6. George’s Marvellous Medicine
George is alone in the house with Grandma. The most horrid, grizzly old grunion of a grandma ever. She needs something stronger than her usual medicine to cure her grouchiness. A special grandma medicine, a remedy for everything.
And George knows just what to put into it. Grandma’s in for the surprise of her life — and so is George, when he sees the results of his mixture!
7. The BFG
Captured by a giant! But the BFG is no ordinary bone-crunching giant. He is far too nice and jumbly and it’s lucky for Sophie that he is.
If she had she been carried off in the middle of the night by the Bloodbottler, the Fleshlumpeater, the Bonecruncher, or any of the other giants — rather than the BFG — she would have soon become breakfast.
When Sophie hears that they are flush-bunking off in England to swollomp a few nice little chiddlers, she decides she must stop them once and for all, and the BFG is going to help her!
8. The Witches
This is not a fairy-tale, because this is about real witches.
Real witches don’t ride around on broomsticks. They don’t even wear black cloaks and hats. They are vile, cunning, detestable creatures who disguise themselves as nice, ordinary ladies.

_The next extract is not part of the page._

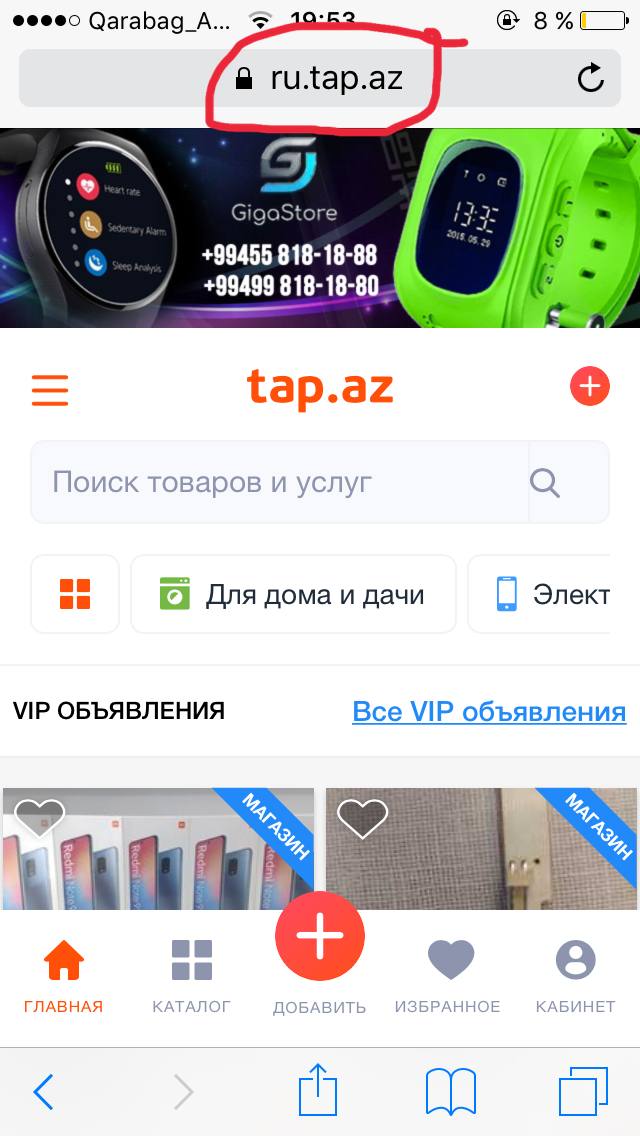This screenshot has width=640, height=1136.
Task: Open the Все VIP объявления link
Action: tap(489, 712)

So how can you tell when you’re face to face with one? Well, if you don’t know yet you’d better find out quickly — because there’s nothing a witch loathes quite as much as children and she’ll wield all kinds of terrifying powers to get rid of them.
9. The Giraffe and the Pelly and Me
Billy is a kid with a dream. He wants to turn an old wooden house into an incredible sweetshop full of treats.
Meanwhile, the Ladderless Window-Cleaning company — who needs ladders when you’ve got a giraffe? — has just landed a big break. They’ll be cleaning all six hundred and seventy-seven windows of the mansion owned by the richest man in all of England. All they need is a little help from Billy.
Can these unlikely new friends make Billy’s wildest dreams come true and take him on adventure he’ll never forget?
Matilda is a little girl who is far too good to be true. At age five-and-a-half she’s knocking off double-digit multiplication problems and blitz-reading Dickens. Even more remarkably, her classmates love her even though she’s a super-nerd and the teacher’s pet. But everything is not perfect in Matilda’s world…
That’s because she has two of the most idiotic, self-centered parents who ever lived. Then there’s the large, busty nightmare of a school principal, Miss Trunchbull, a former hammer-throwing champion who flings children at will, and is approximately as sympathetic as a bulldozer.
But fortunately for Matilda, she has the inner resources to deal with such annoyances: Astonishing intelligence, saintly patience, and an innate predilection for revenge.
11. Esio Trot
Mr. Hoppy really loves his neighbour Mrs. Silver, and Mrs. Silver really loves her tortoise, Alfie.
Oh, if only Mr. Hoppy could perform some great feat that would make him a hero in her eyes!
Then one day an amazing idea rushes into his head. With the help of a magical spell, some cabbage leaves and one hundred and forty tortoises, can shy Mr. Hoppy win Mrs. Silver’s heart?
12. Charlie and the Chocolate Factory
Willy Wonka’s famous chocolate factory is opening at last! But only five lucky children will be allowed inside.
Those five winners are: Augustus Gloop, an enormously fat boy whose hobby is eating; Veruca Salt, a spoiled-rotten brat whose parents are wrapped around her little finger; Violet Beauregarde, a dim-witted gum-chewer with the fastest jaws around; Mike Teavee, a toy pistol-toting gangster-in-training who is obsessed with television; and Charlie Bucket, Our Hero, a boy who is honest and kind, brave and true, and good and ready for the wildest time of his life!
Roald Dahl, while the center of debate, remains one of the bestselling children’s authors. He wrote mischievous characters that pursued great adventures, which captured the minds of children and adults alike.